The model didn't get smarter. The context got better. That distinction matters for how you think about improving these systems — you're not always chasing a better model. Sometimes you're chasing better memory architecture.
What the Personality System Gets Right
The four-mode personality system — Professional, Friendly, Funny, Technical — is simpler than most production assistants end up using, but the simplicity is a feature. Users don't want to configure their assistant; they want to signal intent quickly and get an appropriate response. A dropdown with four options is a three-second decision. A multi-axis preference matrix is a five-minute setup nobody completes.
personality_prompts = {
"Professional": "You are KAIRO, a professional, polite, and formal assistant.",
"Friendly": "You are KAIRO, a friendly, casual, and warm assistant.",
"Funny": "You are KAIRO, a humorous assistant, always adding light jokes.",
"Technical": "You are KAIRO, a highly technical, precise, and detailed assistant.",
}
These are short. Short system prompts leave more of the context window for memory and for the actual query. I tried longer, more elaborately specified personality prompts in earlier iterations, and the responses were more "in character" but less accurate. The model was allocating attention to style compliance at the expense of factual correctness. Four sentences is enough.
Lessons Learned
1. Session state is not memory. Stop pretending it is. Streamlit's st.session_state is a convenience, not an architecture. If you're building anything that users are expected to return to, you need persistent memory from day one. Retrofitting it is painful.
2. Query-aware recall beats full-user-dump. Loading everything known about a user into the prompt sounds thorough. It's actually counterproductive. Relevant retrieval — surface the facts germane to this question — produces better responses than comprehensive retrieval.
3. Short system prompts outperform elaborate ones.

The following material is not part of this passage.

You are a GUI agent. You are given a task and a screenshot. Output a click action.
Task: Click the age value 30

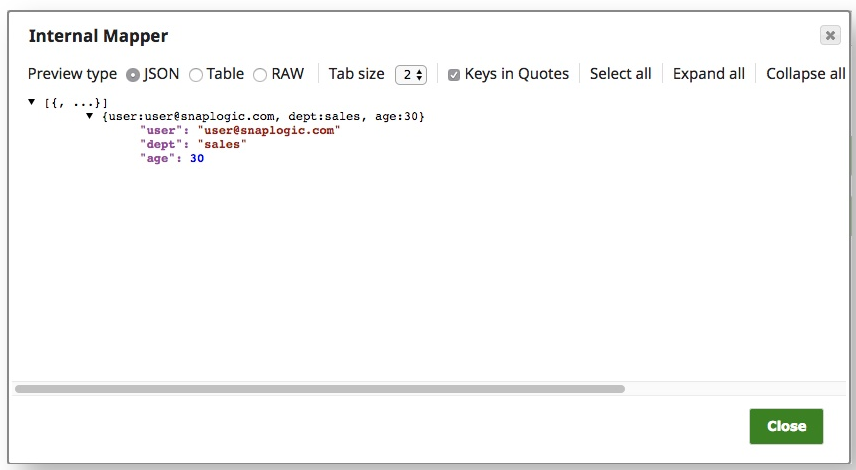coord(197,159)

Every token you spend on stylistic instruction is a token not spent on context. Keep personality directives concise and let memory carry the personalization weight.
4. The local model creates real constraints you have to engineer around. Running Llama locally through Ollama means no API latency, but it also means a smaller context window than you'd get from a hosted frontier model. Memory systems that are selective about what gets injected into the prompt matter more, not less, in this environment.
5. Hindsight handles the hard part. Conflict resolution across sessions, recency weighting, relevance scoring — these are genuinely hard problems if you build them yourself. Offloading them to a purpose-built agent memory layer let me focus on the application logic rather than the memory infrastructure. I'd wasted two weeks building a naive vector-log retriever before switching. The two weeks weren't wasted — I understand the problem better for having attempted it — but the switch was the right call.
The underlying insight behind Kairo-AI is that personality and memory are orthogonal dimensions of a good assistant. Personality sets the communication style. Memory provides the context. You need both, and they need to be composable. Getting that separation right, and using Hindsight to handle the memory side properly, is what turned a stateless chat widget into something that actually improves with use.